Dataset entries:
§
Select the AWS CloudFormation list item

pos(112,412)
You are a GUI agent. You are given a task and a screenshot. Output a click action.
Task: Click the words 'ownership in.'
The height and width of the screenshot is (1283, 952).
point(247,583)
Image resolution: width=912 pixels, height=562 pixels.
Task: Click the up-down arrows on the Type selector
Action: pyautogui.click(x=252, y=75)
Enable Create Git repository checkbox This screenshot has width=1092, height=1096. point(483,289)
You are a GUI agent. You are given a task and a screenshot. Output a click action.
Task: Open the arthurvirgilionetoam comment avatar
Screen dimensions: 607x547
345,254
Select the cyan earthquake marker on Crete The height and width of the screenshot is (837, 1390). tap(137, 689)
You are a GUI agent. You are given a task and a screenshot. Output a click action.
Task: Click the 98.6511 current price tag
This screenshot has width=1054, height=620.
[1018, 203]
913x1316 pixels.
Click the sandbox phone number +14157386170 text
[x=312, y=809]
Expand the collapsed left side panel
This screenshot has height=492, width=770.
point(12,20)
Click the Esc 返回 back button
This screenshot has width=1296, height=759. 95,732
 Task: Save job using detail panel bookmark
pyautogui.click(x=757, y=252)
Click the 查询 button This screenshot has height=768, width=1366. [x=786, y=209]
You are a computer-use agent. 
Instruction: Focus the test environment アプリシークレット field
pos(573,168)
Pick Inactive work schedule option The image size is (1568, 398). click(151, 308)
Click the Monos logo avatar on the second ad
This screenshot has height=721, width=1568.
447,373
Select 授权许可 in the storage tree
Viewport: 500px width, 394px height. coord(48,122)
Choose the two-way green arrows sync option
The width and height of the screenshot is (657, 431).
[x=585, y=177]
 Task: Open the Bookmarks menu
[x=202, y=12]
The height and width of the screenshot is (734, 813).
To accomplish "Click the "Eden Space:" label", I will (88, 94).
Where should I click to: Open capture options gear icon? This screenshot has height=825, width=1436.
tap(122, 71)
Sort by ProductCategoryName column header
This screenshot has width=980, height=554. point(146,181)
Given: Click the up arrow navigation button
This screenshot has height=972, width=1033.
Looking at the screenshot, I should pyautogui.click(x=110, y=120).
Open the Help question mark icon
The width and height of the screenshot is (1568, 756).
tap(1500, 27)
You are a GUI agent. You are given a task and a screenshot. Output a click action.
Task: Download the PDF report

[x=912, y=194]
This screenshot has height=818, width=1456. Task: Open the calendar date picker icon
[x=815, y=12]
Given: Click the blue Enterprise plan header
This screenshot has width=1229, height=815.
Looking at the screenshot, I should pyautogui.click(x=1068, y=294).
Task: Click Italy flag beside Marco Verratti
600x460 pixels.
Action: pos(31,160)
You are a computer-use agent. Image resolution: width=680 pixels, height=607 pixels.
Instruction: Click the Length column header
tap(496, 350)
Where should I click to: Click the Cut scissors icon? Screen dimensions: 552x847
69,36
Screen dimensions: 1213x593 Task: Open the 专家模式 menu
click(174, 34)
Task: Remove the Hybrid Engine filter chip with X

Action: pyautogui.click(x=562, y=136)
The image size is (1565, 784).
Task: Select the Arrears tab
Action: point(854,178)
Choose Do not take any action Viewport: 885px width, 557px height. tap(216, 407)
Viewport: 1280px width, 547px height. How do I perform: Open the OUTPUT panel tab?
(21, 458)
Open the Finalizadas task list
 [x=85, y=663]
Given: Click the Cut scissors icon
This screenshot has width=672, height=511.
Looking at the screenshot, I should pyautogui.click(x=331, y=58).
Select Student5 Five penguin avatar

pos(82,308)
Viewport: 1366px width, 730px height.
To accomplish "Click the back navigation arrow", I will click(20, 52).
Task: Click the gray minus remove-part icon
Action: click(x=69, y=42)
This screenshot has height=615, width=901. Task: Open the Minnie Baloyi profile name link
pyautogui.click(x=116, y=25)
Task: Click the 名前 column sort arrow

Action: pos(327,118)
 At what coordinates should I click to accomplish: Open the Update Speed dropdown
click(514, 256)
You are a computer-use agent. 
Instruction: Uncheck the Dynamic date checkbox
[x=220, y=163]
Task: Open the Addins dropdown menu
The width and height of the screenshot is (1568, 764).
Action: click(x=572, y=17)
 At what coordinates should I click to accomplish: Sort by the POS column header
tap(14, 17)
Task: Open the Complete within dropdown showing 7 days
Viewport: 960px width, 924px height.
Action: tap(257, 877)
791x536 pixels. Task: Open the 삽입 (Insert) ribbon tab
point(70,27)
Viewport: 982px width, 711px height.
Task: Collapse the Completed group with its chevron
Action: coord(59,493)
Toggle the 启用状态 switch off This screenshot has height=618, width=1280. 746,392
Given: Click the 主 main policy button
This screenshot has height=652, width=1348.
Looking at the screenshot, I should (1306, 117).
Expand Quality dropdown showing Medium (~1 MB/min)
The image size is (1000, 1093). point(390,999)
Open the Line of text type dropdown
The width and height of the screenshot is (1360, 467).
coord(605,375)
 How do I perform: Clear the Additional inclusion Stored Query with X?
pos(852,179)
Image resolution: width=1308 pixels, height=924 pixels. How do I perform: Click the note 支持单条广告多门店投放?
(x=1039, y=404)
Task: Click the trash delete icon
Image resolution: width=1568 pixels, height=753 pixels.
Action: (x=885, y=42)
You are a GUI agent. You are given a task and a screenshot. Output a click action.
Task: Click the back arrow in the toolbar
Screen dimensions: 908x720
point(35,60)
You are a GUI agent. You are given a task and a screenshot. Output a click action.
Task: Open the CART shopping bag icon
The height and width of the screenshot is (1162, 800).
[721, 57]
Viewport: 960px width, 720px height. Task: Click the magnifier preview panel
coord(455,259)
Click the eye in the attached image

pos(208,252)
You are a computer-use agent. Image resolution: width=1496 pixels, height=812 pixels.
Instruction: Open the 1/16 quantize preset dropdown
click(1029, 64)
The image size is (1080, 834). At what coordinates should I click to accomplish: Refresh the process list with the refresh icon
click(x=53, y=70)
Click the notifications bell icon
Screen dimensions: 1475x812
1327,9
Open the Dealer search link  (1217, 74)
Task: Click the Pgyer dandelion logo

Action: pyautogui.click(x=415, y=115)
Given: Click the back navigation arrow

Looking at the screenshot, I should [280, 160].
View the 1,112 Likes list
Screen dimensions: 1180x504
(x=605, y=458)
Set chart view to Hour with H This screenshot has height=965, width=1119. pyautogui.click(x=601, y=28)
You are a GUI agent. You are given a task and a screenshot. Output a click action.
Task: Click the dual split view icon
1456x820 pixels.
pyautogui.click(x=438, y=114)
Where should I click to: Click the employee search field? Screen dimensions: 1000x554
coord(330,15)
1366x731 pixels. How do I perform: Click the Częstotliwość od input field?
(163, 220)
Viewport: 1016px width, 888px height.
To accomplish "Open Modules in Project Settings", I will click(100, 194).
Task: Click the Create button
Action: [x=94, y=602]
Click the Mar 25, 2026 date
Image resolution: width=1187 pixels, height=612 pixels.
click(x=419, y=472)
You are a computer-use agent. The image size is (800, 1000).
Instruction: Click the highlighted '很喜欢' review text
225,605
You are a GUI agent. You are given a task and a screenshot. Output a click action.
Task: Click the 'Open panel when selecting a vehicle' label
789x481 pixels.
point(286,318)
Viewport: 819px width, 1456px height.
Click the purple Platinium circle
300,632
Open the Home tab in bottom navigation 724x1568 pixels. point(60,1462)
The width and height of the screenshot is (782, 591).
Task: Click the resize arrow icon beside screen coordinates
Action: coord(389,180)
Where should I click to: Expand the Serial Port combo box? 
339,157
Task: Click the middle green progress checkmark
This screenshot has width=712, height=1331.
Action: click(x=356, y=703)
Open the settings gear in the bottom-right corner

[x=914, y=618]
§
Retype the data in full, exactly.

Exercise output
Select the AWS CloudFormation list item

pos(112,412)
You are a GUI agent. You are given a task and a screenshot. Output a click action.
Task: Click the words 'ownership in.'
The height and width of the screenshot is (1283, 952).
point(247,583)
Image resolution: width=912 pixels, height=562 pixels.
Task: Click the up-down arrows on the Type selector
Action: pyautogui.click(x=252, y=75)
Enable Create Git repository checkbox This screenshot has width=1092, height=1096. point(483,289)
You are a GUI agent. You are given a task and a screenshot. Output a click action.
Task: Open the arthurvirgilionetoam comment avatar
Screen dimensions: 607x547
345,254
Select the cyan earthquake marker on Crete The height and width of the screenshot is (837, 1390). tap(137, 689)
You are a GUI agent. You are given a task and a screenshot. Output a click action.
Task: Click the 98.6511 current price tag
This screenshot has width=1054, height=620.
[1018, 203]
913x1316 pixels.
Click the sandbox phone number +14157386170 text
[x=312, y=809]
Expand the collapsed left side panel
This screenshot has height=492, width=770.
point(12,20)
Click the Esc 返回 back button
This screenshot has width=1296, height=759. 95,732
 Task: Save job using detail panel bookmark
pyautogui.click(x=757, y=252)
Click the 查询 button This screenshot has height=768, width=1366. [x=786, y=209]
You are a computer-use agent. 
Instruction: Focus the test environment アプリシークレット field
pos(573,168)
Pick Inactive work schedule option The image size is (1568, 398). click(151, 308)
Click the Monos logo avatar on the second ad
This screenshot has height=721, width=1568.
447,373
Select 授权许可 in the storage tree
Viewport: 500px width, 394px height. coord(48,122)
Choose the two-way green arrows sync option
The width and height of the screenshot is (657, 431).
[x=585, y=177]
 Task: Open the Bookmarks menu
[x=202, y=12]
The height and width of the screenshot is (734, 813).
To accomplish "Click the "Eden Space:" label", I will (88, 94).
Where should I click to: Open capture options gear icon? This screenshot has height=825, width=1436.
tap(122, 71)
Sort by ProductCategoryName column header
This screenshot has width=980, height=554. point(146,181)
Given: Click the up arrow navigation button
This screenshot has height=972, width=1033.
Looking at the screenshot, I should pyautogui.click(x=110, y=120).
Open the Help question mark icon
The width and height of the screenshot is (1568, 756).
tap(1500, 27)
You are a GUI agent. You are given a task and a screenshot. Output a click action.
Task: Download the PDF report

[x=912, y=194]
This screenshot has height=818, width=1456. Task: Open the calendar date picker icon
[x=815, y=12]
Given: Click the blue Enterprise plan header
This screenshot has width=1229, height=815.
Looking at the screenshot, I should pyautogui.click(x=1068, y=294).
Task: Click Italy flag beside Marco Verratti
600x460 pixels.
Action: pos(31,160)
You are a computer-use agent. Image resolution: width=680 pixels, height=607 pixels.
Instruction: Click the Length column header
tap(496, 350)
Where should I click to: Click the Cut scissors icon? Screen dimensions: 552x847
69,36
Screen dimensions: 1213x593 Task: Open the 专家模式 menu
click(174, 34)
Task: Remove the Hybrid Engine filter chip with X

Action: pyautogui.click(x=562, y=136)
The image size is (1565, 784).
Task: Select the Arrears tab
Action: point(854,178)
Choose Do not take any action Viewport: 885px width, 557px height. tap(216, 407)
Viewport: 1280px width, 547px height. How do I perform: Open the OUTPUT panel tab?
(21, 458)
Open the Finalizadas task list
 [x=85, y=663]
Given: Click the Cut scissors icon
This screenshot has width=672, height=511.
Looking at the screenshot, I should pyautogui.click(x=331, y=58).
Select Student5 Five penguin avatar

pos(82,308)
Viewport: 1366px width, 730px height.
To accomplish "Click the back navigation arrow", I will click(20, 52).
Task: Click the gray minus remove-part icon
Action: click(x=69, y=42)
This screenshot has height=615, width=901. Task: Open the Minnie Baloyi profile name link
pyautogui.click(x=116, y=25)
Task: Click the 名前 column sort arrow

Action: pos(327,118)
 At what coordinates should I click to accomplish: Open the Update Speed dropdown
click(514, 256)
You are a computer-use agent. 
Instruction: Uncheck the Dynamic date checkbox
[x=220, y=163]
Task: Open the Addins dropdown menu
The width and height of the screenshot is (1568, 764).
Action: click(x=572, y=17)
 At what coordinates should I click to accomplish: Sort by the POS column header
tap(14, 17)
Task: Open the Complete within dropdown showing 7 days
Viewport: 960px width, 924px height.
Action: tap(257, 877)
791x536 pixels. Task: Open the 삽입 (Insert) ribbon tab
point(70,27)
Viewport: 982px width, 711px height.
Task: Collapse the Completed group with its chevron
Action: coord(59,493)
Toggle the 启用状态 switch off This screenshot has height=618, width=1280. 746,392
Given: Click the 主 main policy button
This screenshot has height=652, width=1348.
Looking at the screenshot, I should (1306, 117).
Expand Quality dropdown showing Medium (~1 MB/min)
The image size is (1000, 1093). point(390,999)
Open the Line of text type dropdown
The width and height of the screenshot is (1360, 467).
coord(605,375)
 How do I perform: Clear the Additional inclusion Stored Query with X?
pos(852,179)
Image resolution: width=1308 pixels, height=924 pixels. How do I perform: Click the note 支持单条广告多门店投放?
(x=1039, y=404)
Task: Click the trash delete icon
Image resolution: width=1568 pixels, height=753 pixels.
Action: (x=885, y=42)
You are a GUI agent. You are given a task and a screenshot. Output a click action.
Task: Click the back arrow in the toolbar
Screen dimensions: 908x720
point(35,60)
You are a GUI agent. You are given a task and a screenshot. Output a click action.
Task: Open the CART shopping bag icon
The height and width of the screenshot is (1162, 800).
[721, 57]
Viewport: 960px width, 720px height. Task: Click the magnifier preview panel
coord(455,259)
Click the eye in the attached image

pos(208,252)
You are a computer-use agent. Image resolution: width=1496 pixels, height=812 pixels.
Instruction: Open the 1/16 quantize preset dropdown
click(1029, 64)
The image size is (1080, 834). At what coordinates should I click to accomplish: Refresh the process list with the refresh icon
click(x=53, y=70)
Click the notifications bell icon
Screen dimensions: 1475x812
1327,9
Open the Dealer search link  (1217, 74)
Task: Click the Pgyer dandelion logo

Action: pyautogui.click(x=415, y=115)
Given: Click the back navigation arrow

Looking at the screenshot, I should [280, 160].
View the 1,112 Likes list
Screen dimensions: 1180x504
(x=605, y=458)
Set chart view to Hour with H This screenshot has height=965, width=1119. pyautogui.click(x=601, y=28)
You are a GUI agent. You are given a task and a screenshot. Output a click action.
Task: Click the dual split view icon
1456x820 pixels.
pyautogui.click(x=438, y=114)
Where should I click to: Click the employee search field? Screen dimensions: 1000x554
coord(330,15)
1366x731 pixels. How do I perform: Click the Częstotliwość od input field?
(163, 220)
Viewport: 1016px width, 888px height.
To accomplish "Open Modules in Project Settings", I will click(100, 194).
Task: Click the Create button
Action: [x=94, y=602]
Click the Mar 25, 2026 date
Image resolution: width=1187 pixels, height=612 pixels.
click(x=419, y=472)
You are a computer-use agent. The image size is (800, 1000).
Instruction: Click the highlighted '很喜欢' review text
225,605
You are a GUI agent. You are given a task and a screenshot. Output a click action.
Task: Click the 'Open panel when selecting a vehicle' label
789x481 pixels.
point(286,318)
Viewport: 819px width, 1456px height.
Click the purple Platinium circle
300,632
Open the Home tab in bottom navigation 724x1568 pixels. point(60,1462)
The width and height of the screenshot is (782, 591).
Task: Click the resize arrow icon beside screen coordinates
Action: coord(389,180)
Where should I click to: Expand the Serial Port combo box? 
339,157
Task: Click the middle green progress checkmark
This screenshot has width=712, height=1331.
Action: click(x=356, y=703)
Open the settings gear in the bottom-right corner

[x=914, y=618]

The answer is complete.